Directions - In this exercise, print only the lines from the line with "The height and" to the last line of the data below, inclusive. Any pictures should be left out.

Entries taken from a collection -
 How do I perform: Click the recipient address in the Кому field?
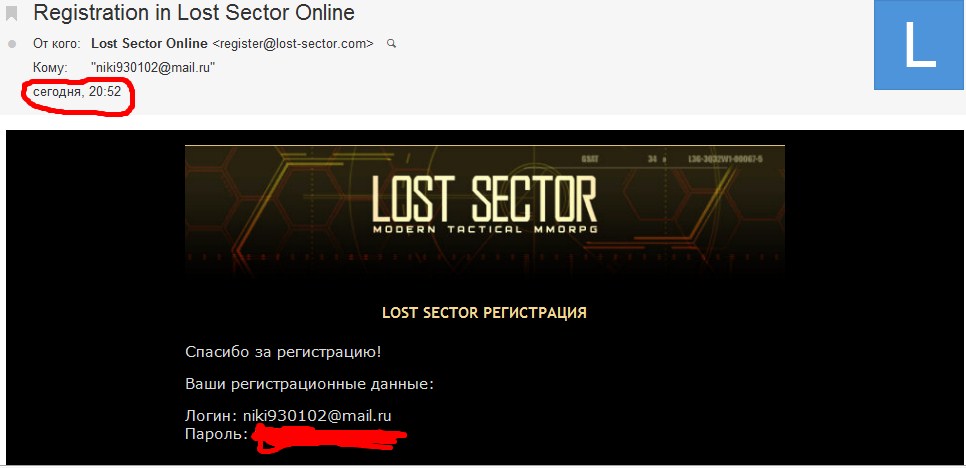click(153, 68)
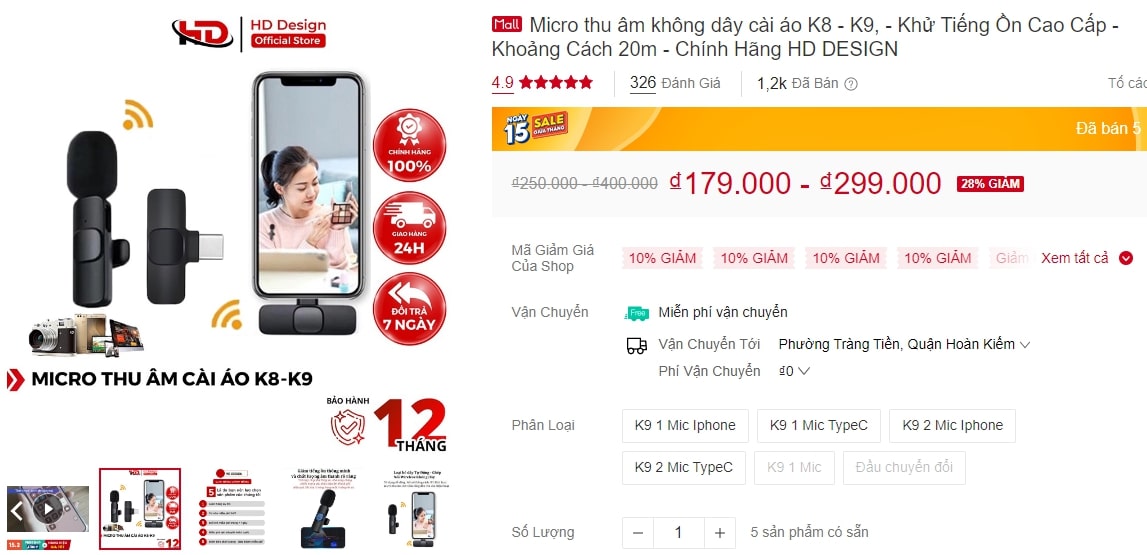Viewport: 1147px width, 555px height.
Task: Click the 15 Sale banner badge
Action: pos(535,127)
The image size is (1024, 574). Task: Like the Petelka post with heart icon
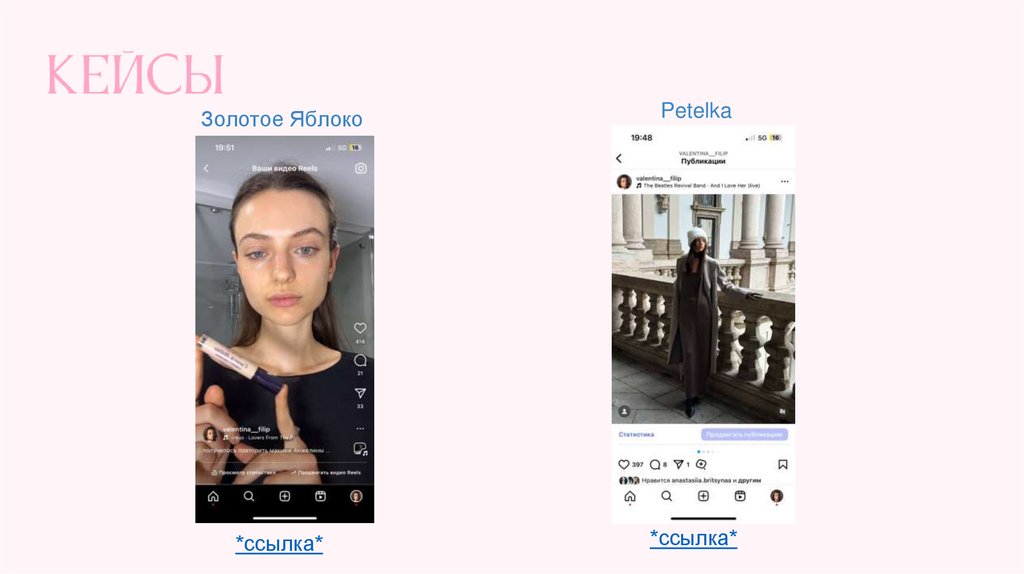(624, 464)
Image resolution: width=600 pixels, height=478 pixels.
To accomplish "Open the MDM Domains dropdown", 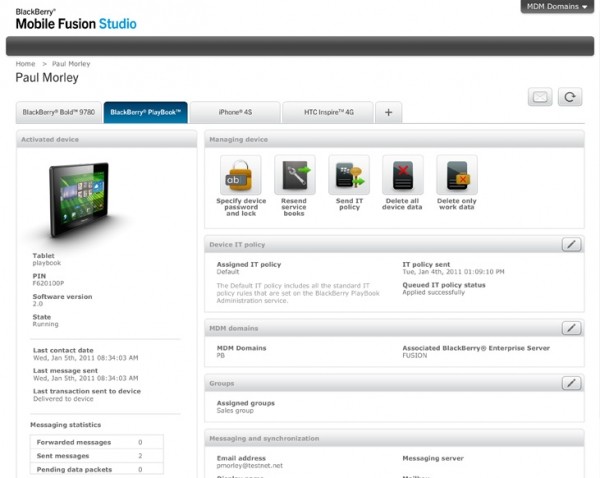I will [556, 7].
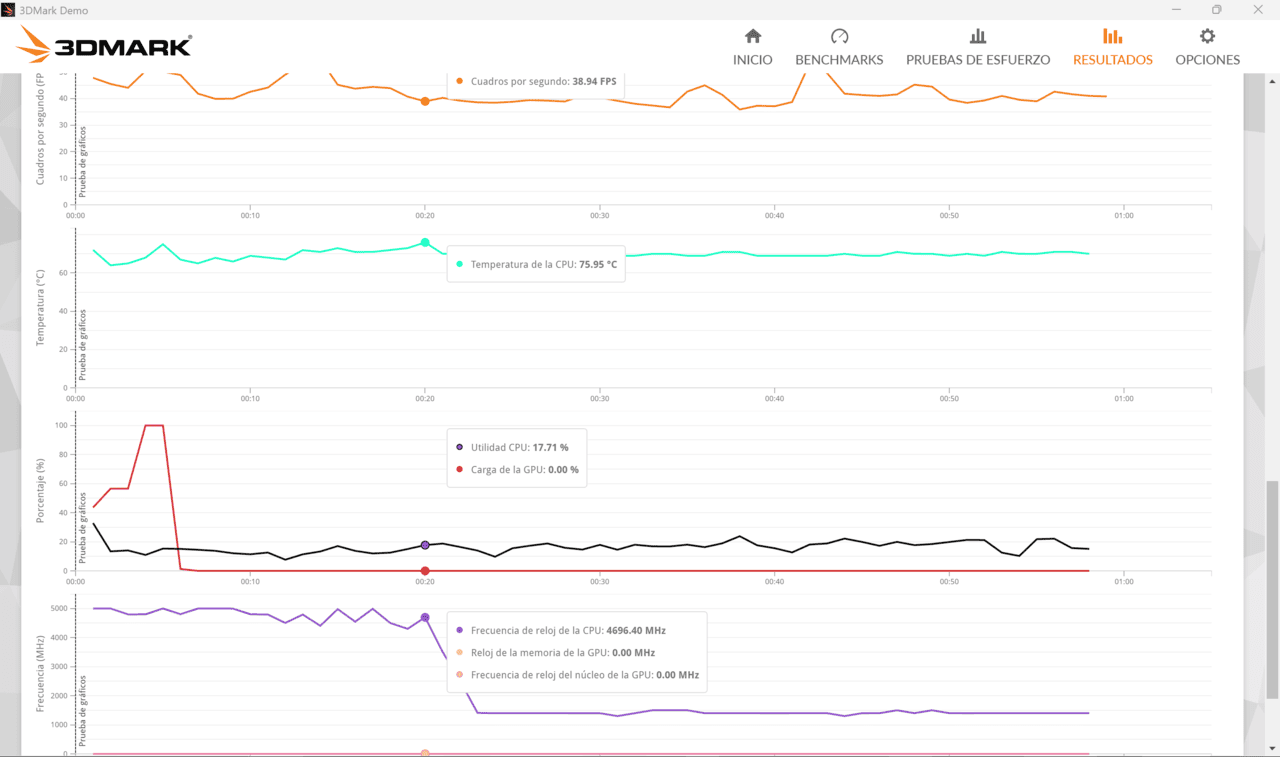Open the OPCIONES tab label
Screen dimensions: 1280x757
1207,60
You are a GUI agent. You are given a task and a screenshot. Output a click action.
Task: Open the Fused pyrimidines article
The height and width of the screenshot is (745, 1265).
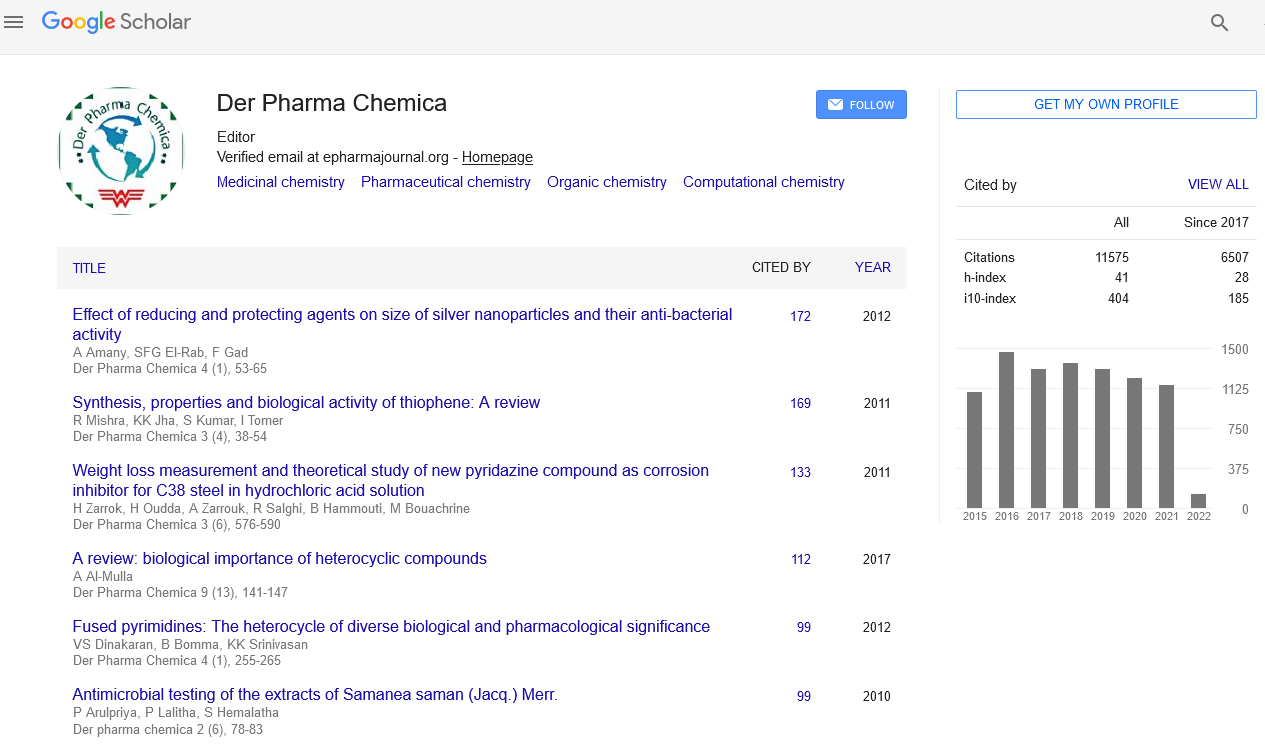click(x=391, y=626)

Expected output -
The height and width of the screenshot is (745, 1265).
click(x=391, y=626)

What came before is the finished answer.